From the outset the townspeople of New Brentford, founded around St Lawrence's Hospital in the manorial land of Boston Manor in 1179, were "to worship at Hanwell on the four principal feasts and to be buried there", except "the infirm, chaplains, and their servants". Offerings, tithes (but a smaller portion after c. 1660) and an annual donation of wax went from the "curate/curacy" (dubbed sometimes the chaplain) to the rector, namely the parish priest, of Hanwell. Around 1660 New Brentford, already governed by its own vestry, was made a separate parish. In 1714 the rector of Hanwell managed to assert his right to the hay tithes from Boston manorial demesne but in 1744 he gave up the small tithes of New Brentford, all hay tithes except those from Boston demesne, and all offerings.

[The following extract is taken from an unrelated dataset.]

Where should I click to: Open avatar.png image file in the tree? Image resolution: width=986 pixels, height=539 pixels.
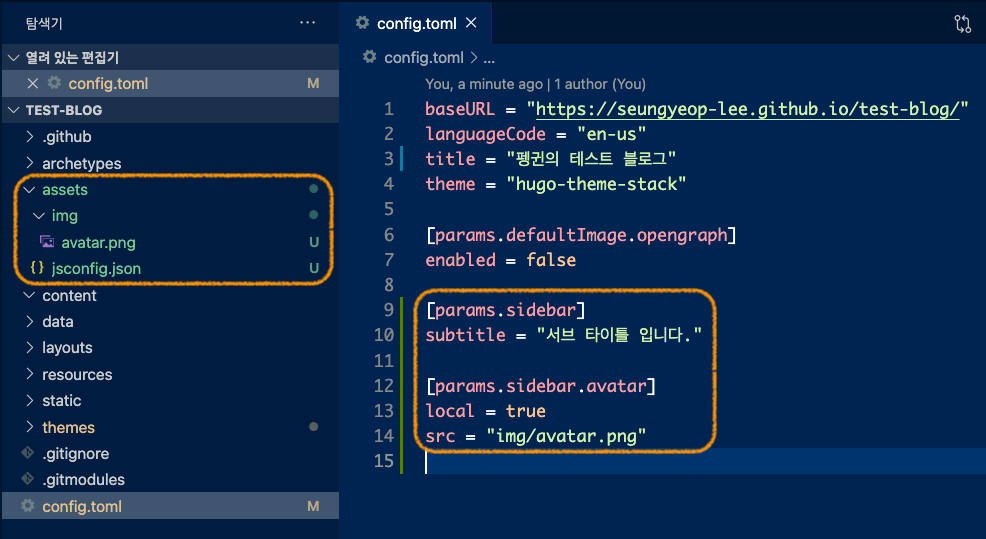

In 1961 the parish of St. Lawrence, New Brentford, was amalgamated with St. George's and St. Paul's, Old Brentford, to form the united parishes of Brentford in the Church of England.

===Cornwall===
In Cornwall the parish of St Minver had chapelries of Porthilly and St Enodoc; Probus had chapelries of Cornelly and Merther and there were others. St Ives was a chapelry of Lelant before it was granted parochial status (until 1902 Towednack was also a chapelry of Lelant). Though St Agnes had a majority of the population it remained a chapelry of Perranzabuloe until 1846. South Petherwin had chapelries of Trewen and Launceston (St Mary Magdalene).